The required output is every line from the beginning of the entries below through the line that includes "Декоративные решётки (73, 122)", copied exactly.
PROVIDED RECORDS Start Marker
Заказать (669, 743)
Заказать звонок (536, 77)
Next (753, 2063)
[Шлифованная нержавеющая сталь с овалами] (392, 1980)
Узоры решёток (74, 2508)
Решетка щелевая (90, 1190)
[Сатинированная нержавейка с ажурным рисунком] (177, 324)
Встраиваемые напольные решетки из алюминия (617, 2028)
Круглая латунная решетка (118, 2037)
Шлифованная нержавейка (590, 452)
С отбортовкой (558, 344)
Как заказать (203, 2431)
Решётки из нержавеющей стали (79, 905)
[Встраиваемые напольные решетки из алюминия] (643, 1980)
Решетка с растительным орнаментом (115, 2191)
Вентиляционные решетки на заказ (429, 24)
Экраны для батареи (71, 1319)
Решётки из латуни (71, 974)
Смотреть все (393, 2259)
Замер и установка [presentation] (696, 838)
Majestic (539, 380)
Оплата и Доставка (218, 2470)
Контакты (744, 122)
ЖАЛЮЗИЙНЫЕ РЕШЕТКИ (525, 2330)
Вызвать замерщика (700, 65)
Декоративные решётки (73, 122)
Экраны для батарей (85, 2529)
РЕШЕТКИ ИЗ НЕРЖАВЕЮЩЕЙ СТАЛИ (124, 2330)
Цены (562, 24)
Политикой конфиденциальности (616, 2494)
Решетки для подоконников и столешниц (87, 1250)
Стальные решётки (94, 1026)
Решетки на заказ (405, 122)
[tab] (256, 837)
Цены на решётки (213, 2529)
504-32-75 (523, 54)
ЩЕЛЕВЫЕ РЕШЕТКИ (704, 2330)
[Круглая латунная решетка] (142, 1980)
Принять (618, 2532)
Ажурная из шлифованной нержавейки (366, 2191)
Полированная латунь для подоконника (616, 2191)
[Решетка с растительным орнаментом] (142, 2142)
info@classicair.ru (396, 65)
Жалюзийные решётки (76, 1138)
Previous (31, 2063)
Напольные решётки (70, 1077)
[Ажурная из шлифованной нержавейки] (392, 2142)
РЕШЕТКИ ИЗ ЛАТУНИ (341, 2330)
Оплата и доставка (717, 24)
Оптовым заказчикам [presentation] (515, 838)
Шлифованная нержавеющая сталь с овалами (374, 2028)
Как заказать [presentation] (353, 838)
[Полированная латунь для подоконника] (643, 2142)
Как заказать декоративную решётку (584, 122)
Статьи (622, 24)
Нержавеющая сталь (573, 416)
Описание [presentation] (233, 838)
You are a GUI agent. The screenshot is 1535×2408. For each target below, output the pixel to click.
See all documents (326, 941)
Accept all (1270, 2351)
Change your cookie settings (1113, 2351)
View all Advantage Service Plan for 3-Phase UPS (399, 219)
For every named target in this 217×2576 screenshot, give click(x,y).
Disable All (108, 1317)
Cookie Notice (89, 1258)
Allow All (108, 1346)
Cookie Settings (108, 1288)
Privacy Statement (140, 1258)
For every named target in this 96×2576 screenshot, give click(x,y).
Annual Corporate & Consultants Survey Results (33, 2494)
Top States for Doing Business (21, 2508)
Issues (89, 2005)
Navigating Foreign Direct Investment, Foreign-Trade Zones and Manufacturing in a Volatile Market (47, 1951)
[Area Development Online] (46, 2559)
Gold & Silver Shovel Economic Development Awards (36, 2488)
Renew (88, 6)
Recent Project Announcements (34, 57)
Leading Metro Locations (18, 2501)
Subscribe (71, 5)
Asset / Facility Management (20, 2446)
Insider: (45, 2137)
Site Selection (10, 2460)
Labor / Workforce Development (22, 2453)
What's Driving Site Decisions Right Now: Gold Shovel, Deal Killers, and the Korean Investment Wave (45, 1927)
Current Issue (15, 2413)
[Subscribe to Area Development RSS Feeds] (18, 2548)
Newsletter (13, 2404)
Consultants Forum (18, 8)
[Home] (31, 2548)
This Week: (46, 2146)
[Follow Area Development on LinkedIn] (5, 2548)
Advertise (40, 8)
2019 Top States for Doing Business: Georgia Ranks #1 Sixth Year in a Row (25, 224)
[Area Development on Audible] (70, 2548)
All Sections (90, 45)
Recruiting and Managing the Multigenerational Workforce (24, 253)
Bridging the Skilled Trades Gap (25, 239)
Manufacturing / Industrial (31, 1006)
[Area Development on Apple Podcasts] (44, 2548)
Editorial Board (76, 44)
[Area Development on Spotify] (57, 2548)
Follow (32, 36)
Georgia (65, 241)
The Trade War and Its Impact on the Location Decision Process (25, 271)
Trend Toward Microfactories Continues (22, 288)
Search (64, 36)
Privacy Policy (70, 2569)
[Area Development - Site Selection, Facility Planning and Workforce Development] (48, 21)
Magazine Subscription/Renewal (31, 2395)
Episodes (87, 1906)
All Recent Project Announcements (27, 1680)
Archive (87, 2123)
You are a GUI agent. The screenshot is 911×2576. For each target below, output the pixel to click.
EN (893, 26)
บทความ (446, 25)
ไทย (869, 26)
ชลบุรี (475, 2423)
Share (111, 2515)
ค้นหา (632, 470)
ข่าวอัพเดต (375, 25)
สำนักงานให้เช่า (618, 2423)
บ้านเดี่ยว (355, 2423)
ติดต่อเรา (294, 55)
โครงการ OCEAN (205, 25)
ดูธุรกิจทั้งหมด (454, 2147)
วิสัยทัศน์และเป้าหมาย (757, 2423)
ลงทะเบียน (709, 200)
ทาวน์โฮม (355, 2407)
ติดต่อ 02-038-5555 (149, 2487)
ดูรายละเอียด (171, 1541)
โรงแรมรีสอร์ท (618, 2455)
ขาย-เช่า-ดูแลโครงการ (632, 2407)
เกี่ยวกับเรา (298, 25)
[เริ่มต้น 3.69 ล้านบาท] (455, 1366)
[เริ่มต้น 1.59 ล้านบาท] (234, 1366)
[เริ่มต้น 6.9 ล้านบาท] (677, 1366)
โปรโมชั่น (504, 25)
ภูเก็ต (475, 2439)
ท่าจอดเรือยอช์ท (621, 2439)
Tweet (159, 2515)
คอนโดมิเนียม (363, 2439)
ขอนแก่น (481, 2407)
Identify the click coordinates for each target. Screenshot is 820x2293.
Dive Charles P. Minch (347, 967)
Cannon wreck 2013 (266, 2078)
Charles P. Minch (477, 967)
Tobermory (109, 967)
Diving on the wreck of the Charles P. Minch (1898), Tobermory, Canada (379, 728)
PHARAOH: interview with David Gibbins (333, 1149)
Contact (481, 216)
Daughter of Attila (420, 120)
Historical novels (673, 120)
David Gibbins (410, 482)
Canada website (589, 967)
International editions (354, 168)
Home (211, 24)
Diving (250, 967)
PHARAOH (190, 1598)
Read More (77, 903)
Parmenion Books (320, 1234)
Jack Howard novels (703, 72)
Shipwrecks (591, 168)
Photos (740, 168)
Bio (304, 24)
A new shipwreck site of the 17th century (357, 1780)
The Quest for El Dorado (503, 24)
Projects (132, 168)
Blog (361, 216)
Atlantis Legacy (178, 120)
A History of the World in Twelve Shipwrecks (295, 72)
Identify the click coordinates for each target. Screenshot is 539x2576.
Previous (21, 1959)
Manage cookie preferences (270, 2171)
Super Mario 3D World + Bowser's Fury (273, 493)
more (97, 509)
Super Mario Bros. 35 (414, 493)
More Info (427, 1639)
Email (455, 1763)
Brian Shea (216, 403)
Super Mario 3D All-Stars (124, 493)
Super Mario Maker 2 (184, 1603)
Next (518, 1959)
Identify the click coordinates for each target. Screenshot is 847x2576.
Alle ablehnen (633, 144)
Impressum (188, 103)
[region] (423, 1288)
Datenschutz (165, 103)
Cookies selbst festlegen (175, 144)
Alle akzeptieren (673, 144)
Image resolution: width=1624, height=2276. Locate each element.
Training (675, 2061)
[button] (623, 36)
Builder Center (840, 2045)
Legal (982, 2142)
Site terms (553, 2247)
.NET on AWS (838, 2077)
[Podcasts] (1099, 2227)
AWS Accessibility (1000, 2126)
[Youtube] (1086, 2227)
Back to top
PROVIDED RECORDS End Marker
*WRITTEN REPLY*:
Заказать (669, 743)
Заказать звонок (536, 77)
Next (753, 2063)
[Шлифованная нержавеющая сталь с овалами] (392, 1980)
Узоры решёток (74, 2508)
Решетка щелевая (90, 1190)
[Сатинированная нержавейка с ажурным рисунком] (177, 324)
Встраиваемые напольные решетки из алюминия (617, 2028)
Круглая латунная решетка (118, 2037)
Шлифованная нержавейка (590, 452)
С отбортовкой (558, 344)
Как заказать (203, 2431)
Решётки из нержавеющей стали (79, 905)
[Встраиваемые напольные решетки из алюминия] (643, 1980)
Решетка с растительным орнаментом (115, 2191)
Вентиляционные решетки на заказ (429, 24)
Экраны для батареи (71, 1319)
Решётки из латуни (71, 974)
Смотреть все (393, 2259)
Замер и установка [presentation] (696, 838)
Majestic (539, 380)
Оплата и Доставка (218, 2470)
Контакты (744, 122)
ЖАЛЮЗИЙНЫЕ РЕШЕТКИ (525, 2330)
Вызвать замерщика (700, 65)
Декоративные решётки (73, 122)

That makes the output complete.